■ Brief: Please return only the lines from the one with "Given: Click the Abbrechen button" through the final line of the data, unchanged, with pictures omitted.

Pixel coordinate grounding data
-- -- --

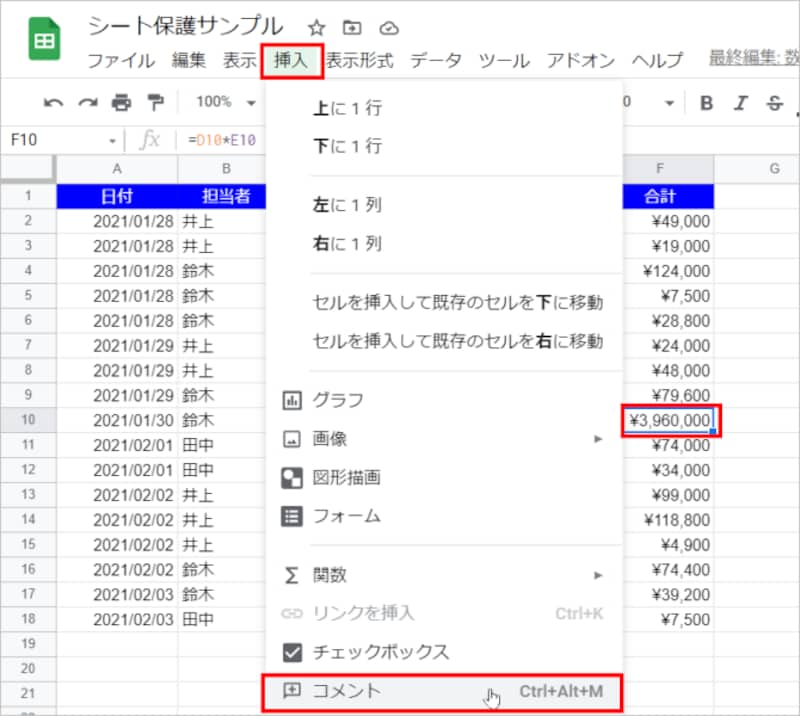Image resolution: width=800 pixels, height=716 pixels.
Task: Click the Redo icon in the toolbar
Action: pyautogui.click(x=86, y=101)
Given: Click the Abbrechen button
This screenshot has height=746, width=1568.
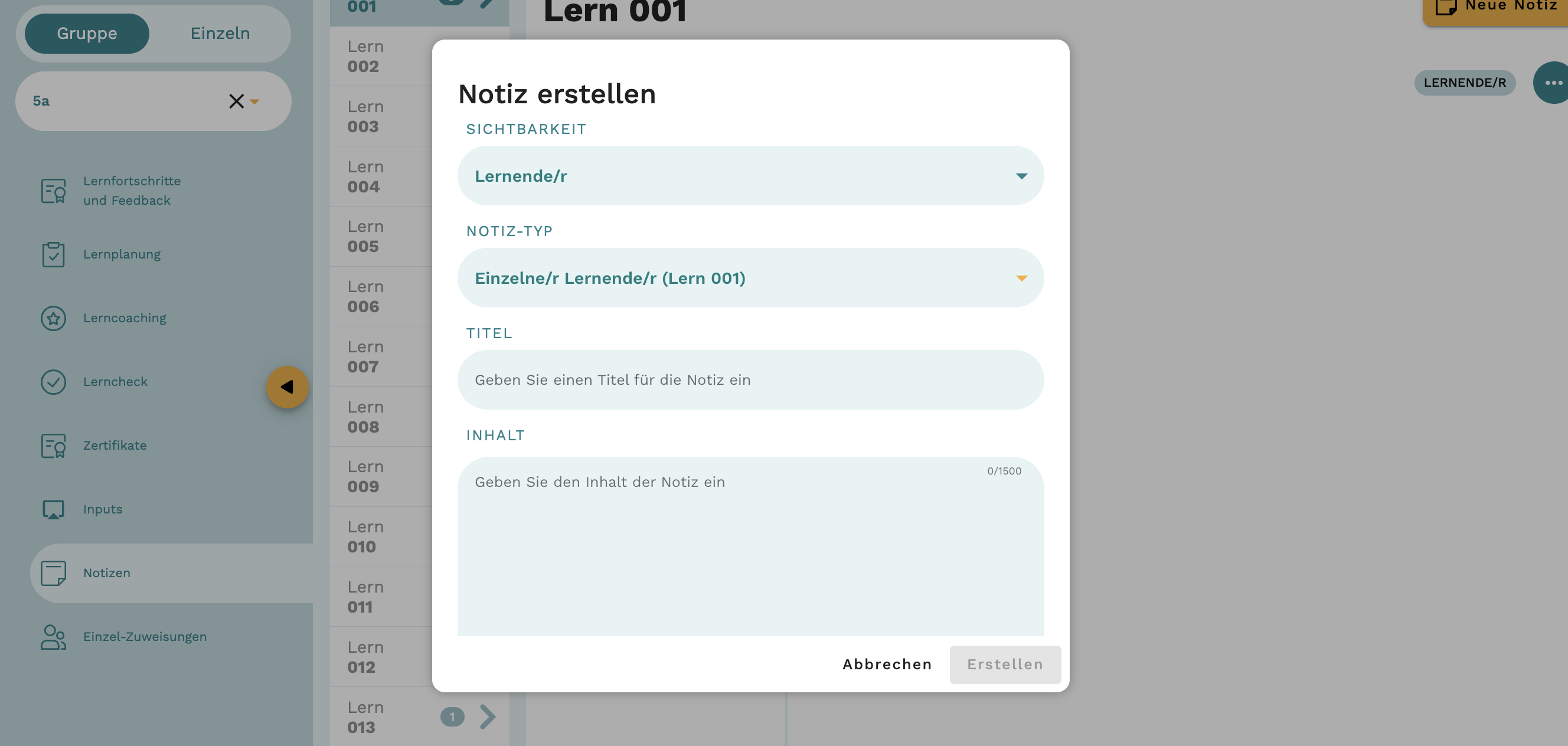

-- -- --

■ Solution to this problem:
Given: Click the Abbrechen button
This screenshot has height=746, width=1568.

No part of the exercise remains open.